Sweden’s environmental policy is based on sixteen environmental quality objectives adopted by the Swedish Parliament in 1999. The objectives and its precisions are very ambitious in regards to the conservation of biodiversity, not least in the forest. Despite these objectives, the Swedish forestland is in a final stage of a comprehensive and radical transformation from more or less intact or extensive cultivated forests with high biodiversity values to production forests with no, or very small, potential for biodiversity. Thousands of forest-living species are included in the national Red List of species.
Also, 75 per cent of the populations of the red- listed forest=living species are decreasing, which is a consequence of the landscape transformation – from forests that have never been clear-felled to monocultures1. The transformation is ongoing, as clear-fellings of natural forests still take place on a large scale. This implies that the state of forest biodiversity will deteriorate2 because the loss of habitat of species has not been halted.
The first standard for the FSC-certified forestry in Sweden was adopted in 1998. The Swedish Society for Nature Conservation (SSNC) had a positive attitude towards a forest certification in Sweden since the organization believes that positive incentives are an important part of a company´s environmental efforts. Therefore, the SSNC was very driven in the efforts to develop the standard.

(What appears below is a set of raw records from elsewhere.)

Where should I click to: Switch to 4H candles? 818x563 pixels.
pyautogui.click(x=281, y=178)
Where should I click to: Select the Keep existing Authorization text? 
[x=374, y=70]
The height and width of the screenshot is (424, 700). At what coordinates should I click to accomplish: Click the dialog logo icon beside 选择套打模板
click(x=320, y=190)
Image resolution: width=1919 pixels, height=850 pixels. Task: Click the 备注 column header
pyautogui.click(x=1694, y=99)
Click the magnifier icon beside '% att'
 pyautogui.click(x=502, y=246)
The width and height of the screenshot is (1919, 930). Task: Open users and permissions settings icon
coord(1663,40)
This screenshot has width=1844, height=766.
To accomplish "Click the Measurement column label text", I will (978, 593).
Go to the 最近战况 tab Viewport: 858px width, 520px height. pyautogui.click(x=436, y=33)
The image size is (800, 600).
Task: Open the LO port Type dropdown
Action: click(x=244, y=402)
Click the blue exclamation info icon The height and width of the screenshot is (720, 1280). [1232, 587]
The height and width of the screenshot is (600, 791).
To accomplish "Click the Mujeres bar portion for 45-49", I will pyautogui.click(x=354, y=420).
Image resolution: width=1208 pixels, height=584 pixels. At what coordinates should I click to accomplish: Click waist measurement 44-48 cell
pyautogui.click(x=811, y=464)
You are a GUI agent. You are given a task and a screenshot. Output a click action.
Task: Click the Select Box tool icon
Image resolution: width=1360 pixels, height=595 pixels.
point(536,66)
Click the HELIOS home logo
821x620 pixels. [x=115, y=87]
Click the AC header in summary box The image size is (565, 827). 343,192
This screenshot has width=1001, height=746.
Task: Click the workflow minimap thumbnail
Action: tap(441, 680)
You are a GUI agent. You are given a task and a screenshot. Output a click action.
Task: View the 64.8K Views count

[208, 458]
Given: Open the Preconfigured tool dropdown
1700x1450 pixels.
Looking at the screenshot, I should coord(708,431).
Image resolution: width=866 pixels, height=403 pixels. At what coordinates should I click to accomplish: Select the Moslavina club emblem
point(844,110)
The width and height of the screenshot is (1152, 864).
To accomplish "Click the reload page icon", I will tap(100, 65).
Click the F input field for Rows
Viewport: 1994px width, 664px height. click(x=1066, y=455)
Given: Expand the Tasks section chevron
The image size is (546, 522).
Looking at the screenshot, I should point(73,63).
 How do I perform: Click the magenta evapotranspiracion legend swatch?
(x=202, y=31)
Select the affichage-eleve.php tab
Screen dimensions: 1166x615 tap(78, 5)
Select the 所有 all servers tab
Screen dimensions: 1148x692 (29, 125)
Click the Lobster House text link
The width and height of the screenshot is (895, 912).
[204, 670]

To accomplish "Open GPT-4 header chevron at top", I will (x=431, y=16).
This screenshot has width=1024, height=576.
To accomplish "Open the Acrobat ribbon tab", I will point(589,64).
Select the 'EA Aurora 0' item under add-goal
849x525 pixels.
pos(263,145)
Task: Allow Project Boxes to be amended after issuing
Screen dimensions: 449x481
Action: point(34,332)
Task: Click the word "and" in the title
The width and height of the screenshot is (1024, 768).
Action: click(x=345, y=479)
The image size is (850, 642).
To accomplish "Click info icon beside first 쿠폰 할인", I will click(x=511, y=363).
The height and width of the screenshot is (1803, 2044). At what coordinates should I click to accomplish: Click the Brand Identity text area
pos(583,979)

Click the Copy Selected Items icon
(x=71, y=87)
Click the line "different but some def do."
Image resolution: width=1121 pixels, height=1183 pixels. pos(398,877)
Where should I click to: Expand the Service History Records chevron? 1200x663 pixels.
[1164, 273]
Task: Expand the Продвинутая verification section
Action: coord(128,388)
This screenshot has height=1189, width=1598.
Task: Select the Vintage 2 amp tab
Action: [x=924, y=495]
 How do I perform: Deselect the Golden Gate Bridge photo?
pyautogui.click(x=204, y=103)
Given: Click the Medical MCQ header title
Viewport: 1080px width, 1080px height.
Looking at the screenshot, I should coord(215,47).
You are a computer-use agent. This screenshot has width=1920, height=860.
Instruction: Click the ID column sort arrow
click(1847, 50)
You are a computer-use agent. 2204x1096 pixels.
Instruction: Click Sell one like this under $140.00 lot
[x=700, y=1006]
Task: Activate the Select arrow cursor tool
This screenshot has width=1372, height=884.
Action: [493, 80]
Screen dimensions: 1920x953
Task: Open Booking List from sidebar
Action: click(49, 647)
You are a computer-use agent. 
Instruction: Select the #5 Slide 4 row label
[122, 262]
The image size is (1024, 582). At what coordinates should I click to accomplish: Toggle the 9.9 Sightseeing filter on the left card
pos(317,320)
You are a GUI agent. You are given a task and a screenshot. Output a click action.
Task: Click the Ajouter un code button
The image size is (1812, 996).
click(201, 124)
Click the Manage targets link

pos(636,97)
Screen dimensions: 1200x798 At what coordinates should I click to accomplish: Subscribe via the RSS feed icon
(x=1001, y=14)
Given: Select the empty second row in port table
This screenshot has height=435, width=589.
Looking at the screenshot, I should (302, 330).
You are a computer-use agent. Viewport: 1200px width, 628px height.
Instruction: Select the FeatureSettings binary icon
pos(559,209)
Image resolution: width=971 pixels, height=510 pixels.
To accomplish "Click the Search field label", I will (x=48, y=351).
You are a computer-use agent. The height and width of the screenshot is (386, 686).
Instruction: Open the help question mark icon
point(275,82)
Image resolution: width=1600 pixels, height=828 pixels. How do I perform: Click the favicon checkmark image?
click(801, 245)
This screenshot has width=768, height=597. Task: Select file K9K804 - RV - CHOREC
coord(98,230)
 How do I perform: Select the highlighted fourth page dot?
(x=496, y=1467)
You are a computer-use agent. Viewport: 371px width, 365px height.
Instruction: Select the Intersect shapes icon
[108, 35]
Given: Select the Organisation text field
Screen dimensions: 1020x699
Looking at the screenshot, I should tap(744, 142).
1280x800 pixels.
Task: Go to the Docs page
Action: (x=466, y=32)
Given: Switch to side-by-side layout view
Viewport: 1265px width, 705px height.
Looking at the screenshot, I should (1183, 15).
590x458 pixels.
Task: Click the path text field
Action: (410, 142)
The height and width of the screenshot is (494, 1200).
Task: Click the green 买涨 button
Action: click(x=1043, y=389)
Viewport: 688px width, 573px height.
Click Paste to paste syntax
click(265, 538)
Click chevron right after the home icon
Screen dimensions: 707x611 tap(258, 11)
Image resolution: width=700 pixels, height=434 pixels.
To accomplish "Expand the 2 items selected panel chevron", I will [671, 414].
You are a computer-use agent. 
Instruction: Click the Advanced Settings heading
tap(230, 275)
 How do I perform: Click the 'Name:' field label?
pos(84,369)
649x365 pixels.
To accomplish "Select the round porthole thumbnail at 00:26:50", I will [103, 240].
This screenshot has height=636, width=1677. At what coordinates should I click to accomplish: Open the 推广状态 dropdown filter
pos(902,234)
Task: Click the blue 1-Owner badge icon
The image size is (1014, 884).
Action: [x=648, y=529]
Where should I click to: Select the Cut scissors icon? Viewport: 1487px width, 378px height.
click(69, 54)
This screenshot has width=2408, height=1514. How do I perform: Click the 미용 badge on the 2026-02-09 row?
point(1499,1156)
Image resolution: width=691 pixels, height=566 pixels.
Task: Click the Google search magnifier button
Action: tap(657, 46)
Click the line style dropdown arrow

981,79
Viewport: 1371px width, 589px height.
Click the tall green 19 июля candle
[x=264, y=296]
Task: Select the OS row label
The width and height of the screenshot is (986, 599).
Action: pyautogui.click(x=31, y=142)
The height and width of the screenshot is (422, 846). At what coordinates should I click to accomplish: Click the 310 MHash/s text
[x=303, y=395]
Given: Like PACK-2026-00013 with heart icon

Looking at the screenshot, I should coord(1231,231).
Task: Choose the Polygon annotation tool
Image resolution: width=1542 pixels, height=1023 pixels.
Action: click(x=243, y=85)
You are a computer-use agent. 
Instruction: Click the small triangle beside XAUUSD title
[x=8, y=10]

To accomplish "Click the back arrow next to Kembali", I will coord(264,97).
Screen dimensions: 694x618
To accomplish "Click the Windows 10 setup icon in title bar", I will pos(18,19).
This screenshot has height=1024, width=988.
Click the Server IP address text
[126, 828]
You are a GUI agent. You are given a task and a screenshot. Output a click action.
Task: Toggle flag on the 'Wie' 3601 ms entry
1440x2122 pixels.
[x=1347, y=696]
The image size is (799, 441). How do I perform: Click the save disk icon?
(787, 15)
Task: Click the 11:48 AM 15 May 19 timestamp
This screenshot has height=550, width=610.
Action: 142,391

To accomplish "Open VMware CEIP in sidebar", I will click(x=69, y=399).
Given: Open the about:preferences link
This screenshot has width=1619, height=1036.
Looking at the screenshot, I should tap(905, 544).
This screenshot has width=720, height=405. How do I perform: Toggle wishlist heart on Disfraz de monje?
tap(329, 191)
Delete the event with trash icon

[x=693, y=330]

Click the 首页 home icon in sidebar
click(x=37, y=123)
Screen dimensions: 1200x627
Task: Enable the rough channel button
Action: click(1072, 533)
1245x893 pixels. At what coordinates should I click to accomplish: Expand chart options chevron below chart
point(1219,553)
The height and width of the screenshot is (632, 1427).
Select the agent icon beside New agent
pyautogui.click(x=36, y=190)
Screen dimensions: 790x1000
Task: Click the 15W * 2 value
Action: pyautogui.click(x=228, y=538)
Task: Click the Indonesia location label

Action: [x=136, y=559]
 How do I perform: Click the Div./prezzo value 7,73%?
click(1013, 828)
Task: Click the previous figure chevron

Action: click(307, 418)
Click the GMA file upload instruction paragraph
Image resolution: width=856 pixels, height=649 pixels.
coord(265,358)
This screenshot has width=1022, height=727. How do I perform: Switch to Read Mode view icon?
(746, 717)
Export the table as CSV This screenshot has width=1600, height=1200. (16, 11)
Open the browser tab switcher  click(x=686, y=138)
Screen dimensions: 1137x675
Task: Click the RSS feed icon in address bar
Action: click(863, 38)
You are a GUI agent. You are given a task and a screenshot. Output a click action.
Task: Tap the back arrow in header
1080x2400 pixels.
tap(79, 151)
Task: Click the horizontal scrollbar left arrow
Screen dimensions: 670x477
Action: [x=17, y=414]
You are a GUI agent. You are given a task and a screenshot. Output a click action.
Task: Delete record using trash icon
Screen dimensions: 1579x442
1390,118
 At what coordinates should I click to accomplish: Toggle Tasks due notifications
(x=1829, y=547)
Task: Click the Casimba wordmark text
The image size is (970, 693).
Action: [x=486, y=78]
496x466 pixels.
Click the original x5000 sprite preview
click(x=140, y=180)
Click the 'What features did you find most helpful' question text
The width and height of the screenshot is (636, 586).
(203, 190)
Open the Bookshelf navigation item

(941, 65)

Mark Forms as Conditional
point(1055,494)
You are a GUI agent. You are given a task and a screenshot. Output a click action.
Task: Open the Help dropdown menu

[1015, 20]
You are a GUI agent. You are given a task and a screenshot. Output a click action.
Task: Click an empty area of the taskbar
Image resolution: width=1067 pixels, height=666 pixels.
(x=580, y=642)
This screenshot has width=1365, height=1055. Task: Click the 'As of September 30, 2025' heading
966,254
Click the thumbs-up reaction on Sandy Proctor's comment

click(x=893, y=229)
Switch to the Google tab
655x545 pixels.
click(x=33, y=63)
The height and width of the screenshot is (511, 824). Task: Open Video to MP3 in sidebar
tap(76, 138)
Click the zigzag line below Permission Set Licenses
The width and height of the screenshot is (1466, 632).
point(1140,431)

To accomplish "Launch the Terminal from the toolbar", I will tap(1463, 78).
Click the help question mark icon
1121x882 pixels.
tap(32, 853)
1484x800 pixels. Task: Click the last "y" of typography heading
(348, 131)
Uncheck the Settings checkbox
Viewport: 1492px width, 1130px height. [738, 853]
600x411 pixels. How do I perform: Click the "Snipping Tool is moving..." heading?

However, the SSNC has for many years, in field, documented deviations of the FSC-standard by the large forest companies in Sweden. Due to the poor compliances with the first FSC-standard the SSNC has, since 2009, been working systematically with formal complaints within the frame of FSC. During this work, several deficiencies regarding the complaint procedures have been observed, as well as shortcomings in the auditor’s assessments of violations of the standard. The FSC is directed to guarantee that wood and paper products originate from a sustainable forestry, yet Swedish conservationists repeatedly document clear-fellings of natural forests, woodland key habitats (WKH) and habitats for threatened species – all under the flag of the FSC-standard. Deviations of the standard have been proven over time. Despite this, none of the reviewed forest owners´ certificates have been suspended.
The following report is delimited to the problems the SSNC has documented within the frame of the forestry conducted under FSC Sweden. Several of the processes described in the report are not yet closed due to the following:
i) Case has been submitted to the Accreditation Services International (ASI,) who reviews the work of the accredited certification bodies (CB).
ii) Case has not been processed by the CB, or the CB has not reported the outcome of the audit to the SSNC.
Certification of businesses is usually a step forward in regards to sustainability efforts. Unfortunately, in Sweden, we can only conclude that the forestry, despite the acute situation for the forest biodiversity, continues to clear-fell and fragment large, coherent, natural forest areas even if they are FSC-certified.
The raw material from this forestry is then sold with the environmental seal “FSC-certified”. It is primarily the certified land owner’s responsibility to make sure to comply with the principles and criteria of FSC. When this is not done, the CB´s and the FSC should act. In Sweden, repeated and obvious deviations to the FSC-standard has been left without serious consequences, and certified companies have been able to continue violating the FSC-standard without suspension of the certification. If the FSC-certification is to make a real difference in the forest, it also has to be possible for an independent CB to suspend companies in practice, not just in theory.